Le souvenir le plus intense que j’ai du séjour de mon père à Torrero est celui où nous sommes allés le voir avec mon oncle Valero - frère de ma mère - qui revenait du front en permission (il fut recruté à Perdiguera par l’Armée nationale). Bien que grâce à lui, un traitement aimable nous fut dispensé, en partant, Hilario se pencha à une fenêtre pour nous dire au revoir avec un mouchoir : immédiatement les soldats qui étaient de surveillance, tirèrent une rafale de coups de feu en direction de la fenêtre où se trouvait mon père. Je n’oublierai pas ces semaines d’angoisse et d’incertitude que ma mère vécut jusqu’à l’arrivée d’une lettre d’Hilario.
Heureusement, il fut remis en liberté – je crois au bout d’un an plus ou moins – et nous déménageâmes pour vivre à la rue San Miguel.
Au début mon père commença à travailler avec la famille Cuenca. Ensuite il travailla avec « Los Mesaches », qui se chargeaient de faire le transport avec des mules et des charrettes depuis la gare du Norte. Finalement, avec Celedonio comme associé, ils ouvrirent une charbonnerie dans la rue de La Cadena.
Une fois la guerre finie, il retourna à Perdiguera puisqu’on lui rendait les terres confisquées. Pour ce qui est des écuries ce n’est pas la même chose. Apprenant qu’une table de grande valeur qu’il avait dans la cour était utilisée dans l’école, il la réclama. La dite table lui fut rendue après avoir été jetée par la fenêtre d’un étage supérieur de l’école ».

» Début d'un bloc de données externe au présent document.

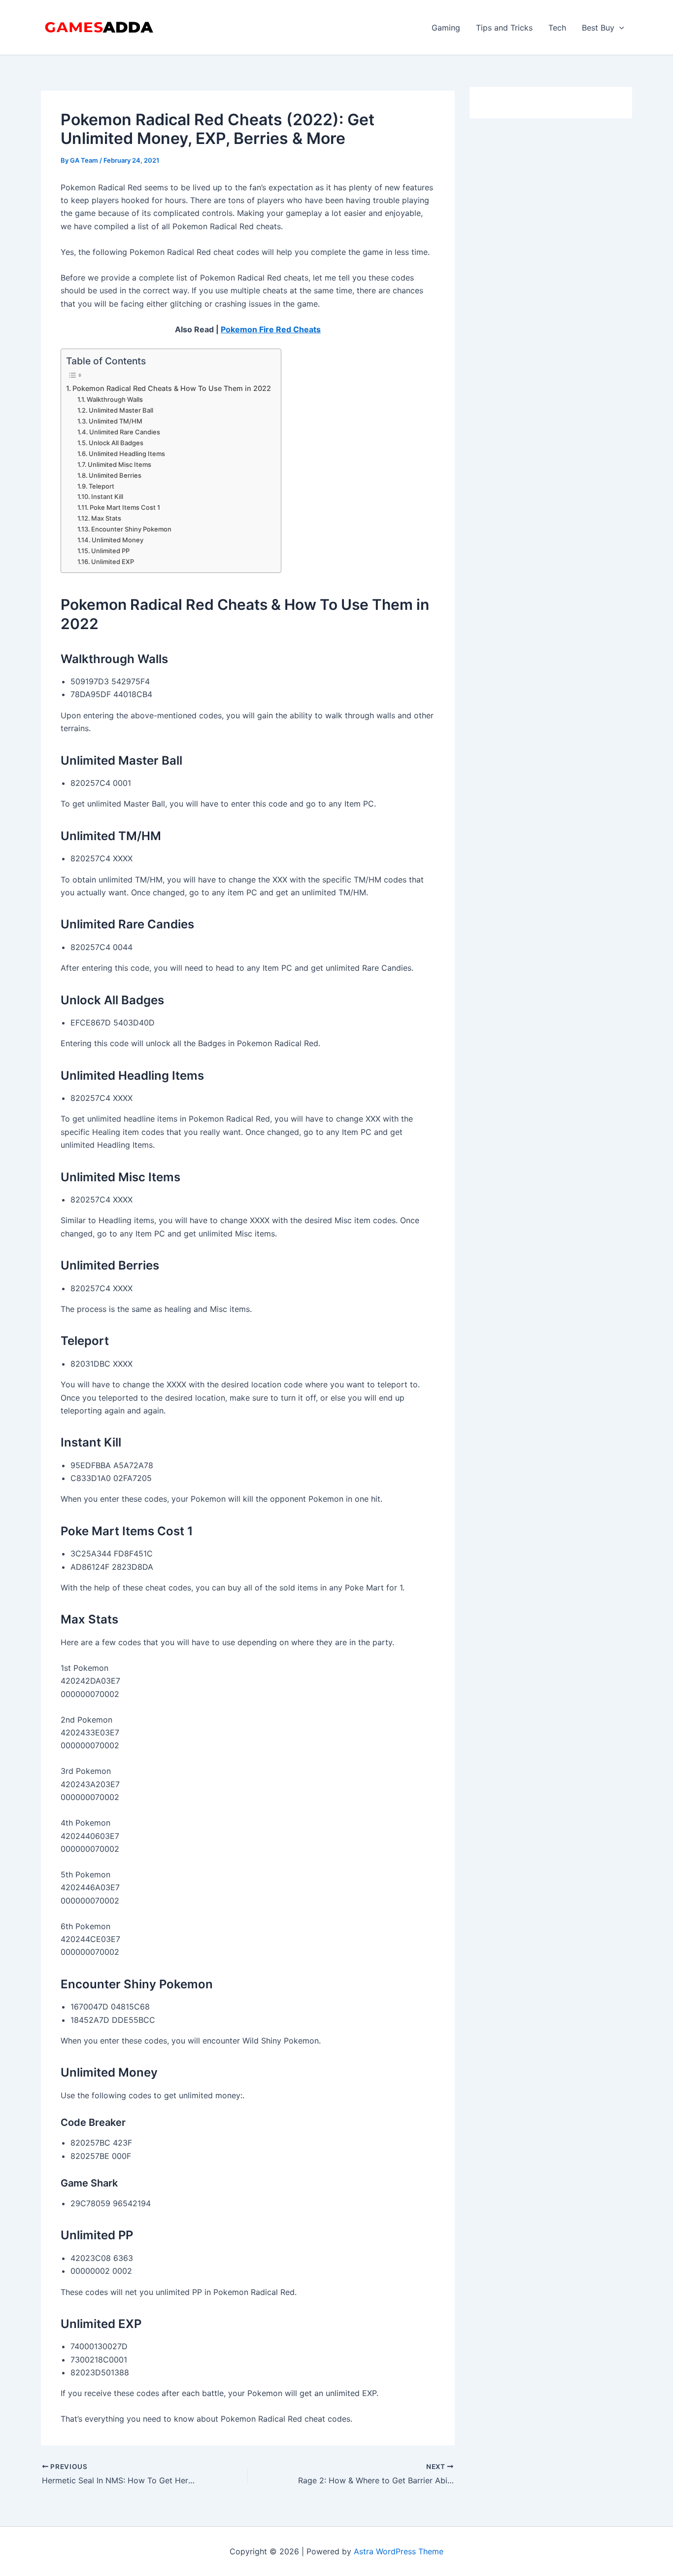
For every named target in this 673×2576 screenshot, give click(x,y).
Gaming (446, 28)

Dans une dernière réflexion, Jésus dit que son père a défendu jusqu’à sa mort ses idéaux et qu’il était (dans la mesure du possible) contre le dictateur. Il pense que s’il ne parlait pas des événements qui eurent lieu à cette époque ce fut en raison de la peur qu’il avait que l’on puisse nuire à sa famille, étant donné la dure expérience qu’il avait vécue.
J’ajoute à ce récit une photo d’Hilario, l’acte de sa prise de fonction de maire et celui de sa destitution, communiqué par le sergent du poste de Leciñena « par ordre supérieur ».
PS : je remercie Carlos Murillo, fils de Jésus et petit fils d’Hilario, qui me fit parvenir ce texte il y a quelques années, qu’il avait transcrit à partir du récit de son père.
Costan Escuer, Perdiguera
Traduction des Giménologues, 16 mars 2017.